An elephant is a large land animal in the Elephantidae family, characterized by its long trunk, large ears, and pillar-like legs. Woolly mammoths were a type of elephant-like animal with long hair and large tusks. But while the pair share some features and characteristics, they also have several points of difference.
Continue reading to learn more about these fascinating mammals and the key factors that distinguish one from the other.
What do we know about the Elephant?
Elephants are an endangered mammal species that live in various regions of Africa and Asia. African elephants, the largest living elephant species, have larger ears to help them dispel excess heat and come in two main varieties: the bush elephant (which lives in the savannah) and the forest elephant. In comparison, Asian elephants have smaller ears and rounded backs; many scientists believe they are the woolly mammoth's closest living relative.
African Elephant Fact File
|Weight||6,000 kg / 6 tonnes|
|Habitats||Savannah, forest, marsh, or desert|
|Diet||Herbivore: feeds on grass and other plant matter|
|Number of Offspring||One calf every 4-5 years|
|Gestation Period||22 months|
|Social order||Elephants form complex societies of calves and females, which are led by the matriarch. Males leave the herd during puberty to live alone or within a small bachelor group|
What do we know about the Mammoth?
When we think of mammoths, we often picture woolly mammoths, perhaps the most famous of the bunch. But in actual fact, there were multiple species that first appeared around five million years ago and lived as recently as 4,000 years ago. Scientists have compiled a list of ten recognized species - including the woolly, pygmy, and southern mammoths - though research is ongoing.
Woolly Mammoth Fact File
|Weight||10,000 kg / 10 tonnes|
|Habitats||Steppe tundra, savannah/grasslands, forests|
|Diet||Herbivore: fed on grass, shrubs, tress, cacti, flowers, and other vegetation (depending on location)|
|Number of Offspring||One calf at a time|
|Gestation Period||22 months|
|Social order||A mammoth society would likely have been similar to today’s elephants, with a herd of calves and females, led by the matriarch. Each group would contain between 15 and 20 members.|
Differences Between Elephants and Woolly Mammoths
Elephants and mammoths belong to the same order, Elephantidae - the animals are cousins rather than descendants. Both are herbivores with a gentle temperament and possess a history of human interactions.
The most significant difference between these two mammals is that the woolly mammoth is long extinct. Still, when they were alive, they were far larger and covered a more vast territory than today's elephants. Here are the key differences between the two.
Mammoths Are Extinct
Studies suggest that some species of mammoth were around up to five million years ago. Still, the last surviving members of the species died about 4,000 years ago when rising temperatures forced them from their natural habitats to areas where they were not adapted to survive. In addition, a growing number of humans hunted these majestic creatures.

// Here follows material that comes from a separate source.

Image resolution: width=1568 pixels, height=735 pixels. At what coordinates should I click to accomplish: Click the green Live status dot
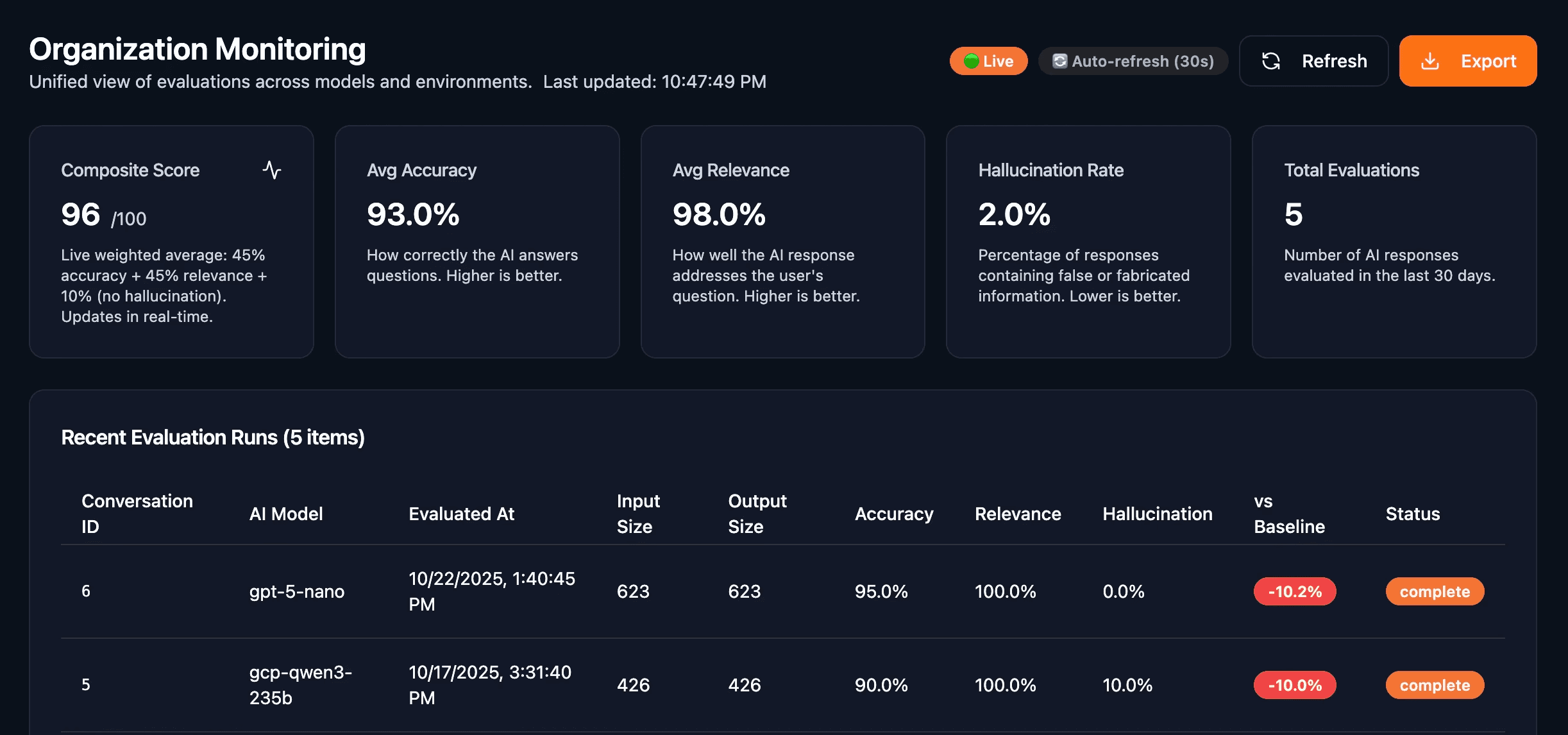coord(971,61)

Eventually, these challenges became too big to overcome, and the last mammoths died. Today, their cousin, the elephant, faces the same issues around an evolving climate and increased human activity, causing their numbers to dwindle. Currently, Asian, and African bush elephants are endangered, while African forest elephants are critically endangered. That's why we must work together to save the elephants.
Mammoths Were Significantly Larger Than Elephants
If you placed a mammoth next to an elephant, you'd be able to tell the difference as these prehistoric relatives were far larger than today's elephants and could weigh up to 10 tonnes; some could have reached weights of more than 14 tonnes! Still, you needed more than size to differentiate these mammals, as there was a lot of overlap between different species.

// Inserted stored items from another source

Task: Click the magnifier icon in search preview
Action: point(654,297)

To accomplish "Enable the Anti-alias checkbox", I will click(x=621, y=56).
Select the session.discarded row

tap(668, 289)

Not only were mammoths heavier, but they also possessed much longer tusks which were more twisted than the relatively smooth tusks we see on today's elephants. The average elephant has tusks that measure around six feet; the longest tusk on record was 11 feet and 5 inches. But these still pale compared to the mammoth, whose tusks could reach lengths of 16 feet.
Mammoths used these tusks to dig the ground, rub bark off trees, and fight. And we can tell a mammoth's age by examining the tusk's rings. Each ring represents one year, and the depth of the ring tells us how healthy they were. For example, a thick ring suggests they had a healthy year in which food supplies were plentiful.
Differences in Physical Appearance
The woolly mammoth was bulkier than today's elephant and possessed several other physical characteristics that differentiate the two species. For starters, the woolly mammoth had a thick fur coat to keep it warm in cold, icy environments. If you look at an elephant, you mightn't think they even have fur. They do - but only in very thin layers; hence why they live in hotter environments such as deserts and savannas.
In addition, mammoths had humps on their backs, which scientists believe may have been extra fat stores to keep the mammoth nourished when food supplies were scarce. Mammoths had more prominent foreheads than their cousins but significantly smaller ears. If they had ears the size of an African elephant, they would have been far more susceptible to frostbite because of their cold environments.